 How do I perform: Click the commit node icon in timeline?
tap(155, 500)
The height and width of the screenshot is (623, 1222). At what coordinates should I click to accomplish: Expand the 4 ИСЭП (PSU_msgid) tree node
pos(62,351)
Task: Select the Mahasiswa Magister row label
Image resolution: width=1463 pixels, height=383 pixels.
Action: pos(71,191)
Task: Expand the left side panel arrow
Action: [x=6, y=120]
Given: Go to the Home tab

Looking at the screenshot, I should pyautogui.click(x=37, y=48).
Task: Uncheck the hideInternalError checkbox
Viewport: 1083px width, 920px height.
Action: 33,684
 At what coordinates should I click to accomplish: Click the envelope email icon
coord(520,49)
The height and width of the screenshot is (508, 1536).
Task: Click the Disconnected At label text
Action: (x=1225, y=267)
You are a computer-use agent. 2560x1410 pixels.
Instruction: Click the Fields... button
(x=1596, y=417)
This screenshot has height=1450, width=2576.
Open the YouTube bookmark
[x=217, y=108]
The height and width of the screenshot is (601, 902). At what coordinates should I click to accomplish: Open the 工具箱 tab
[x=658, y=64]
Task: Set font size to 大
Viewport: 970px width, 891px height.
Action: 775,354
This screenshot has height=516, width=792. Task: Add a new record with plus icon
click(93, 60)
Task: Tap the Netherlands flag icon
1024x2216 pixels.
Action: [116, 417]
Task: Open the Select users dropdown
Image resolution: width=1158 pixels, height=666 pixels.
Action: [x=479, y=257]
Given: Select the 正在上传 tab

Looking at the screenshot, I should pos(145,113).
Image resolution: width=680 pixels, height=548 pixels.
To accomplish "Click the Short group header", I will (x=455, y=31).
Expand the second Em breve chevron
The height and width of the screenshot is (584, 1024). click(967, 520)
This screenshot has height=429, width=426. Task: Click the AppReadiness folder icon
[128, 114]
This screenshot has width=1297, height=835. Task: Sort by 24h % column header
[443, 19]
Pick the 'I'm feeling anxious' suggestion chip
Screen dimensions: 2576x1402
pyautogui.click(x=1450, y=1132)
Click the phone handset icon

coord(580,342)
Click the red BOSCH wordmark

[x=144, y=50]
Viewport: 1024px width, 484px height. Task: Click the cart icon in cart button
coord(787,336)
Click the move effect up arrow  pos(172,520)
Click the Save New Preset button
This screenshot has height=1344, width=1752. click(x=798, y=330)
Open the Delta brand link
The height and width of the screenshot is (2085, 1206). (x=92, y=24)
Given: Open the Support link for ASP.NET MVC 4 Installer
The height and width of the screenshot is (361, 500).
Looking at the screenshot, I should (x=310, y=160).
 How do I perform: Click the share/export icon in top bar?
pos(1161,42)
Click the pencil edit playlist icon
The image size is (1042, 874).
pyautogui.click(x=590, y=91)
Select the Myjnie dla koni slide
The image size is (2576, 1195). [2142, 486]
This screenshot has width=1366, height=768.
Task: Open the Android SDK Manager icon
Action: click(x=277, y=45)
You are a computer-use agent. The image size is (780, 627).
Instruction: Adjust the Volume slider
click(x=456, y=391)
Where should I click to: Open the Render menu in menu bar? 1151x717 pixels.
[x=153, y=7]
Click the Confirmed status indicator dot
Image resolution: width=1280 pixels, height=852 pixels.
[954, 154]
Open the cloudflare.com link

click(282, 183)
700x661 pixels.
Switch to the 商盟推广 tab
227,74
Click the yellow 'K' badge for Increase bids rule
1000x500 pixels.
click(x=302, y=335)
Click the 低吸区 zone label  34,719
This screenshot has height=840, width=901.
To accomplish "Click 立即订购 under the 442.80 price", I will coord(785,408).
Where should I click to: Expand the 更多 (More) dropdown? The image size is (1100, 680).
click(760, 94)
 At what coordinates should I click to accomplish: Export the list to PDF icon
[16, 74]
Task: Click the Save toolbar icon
◆ ◆ ◆ ◆ ◆
### What needs to be done
Echo the stretch of the listing from the start through the line containing "pos(62,351)", both ends included, and nothing else.

### Result below
 How do I perform: Click the commit node icon in timeline?
tap(155, 500)
The height and width of the screenshot is (623, 1222). At what coordinates should I click to accomplish: Expand the 4 ИСЭП (PSU_msgid) tree node
pos(62,351)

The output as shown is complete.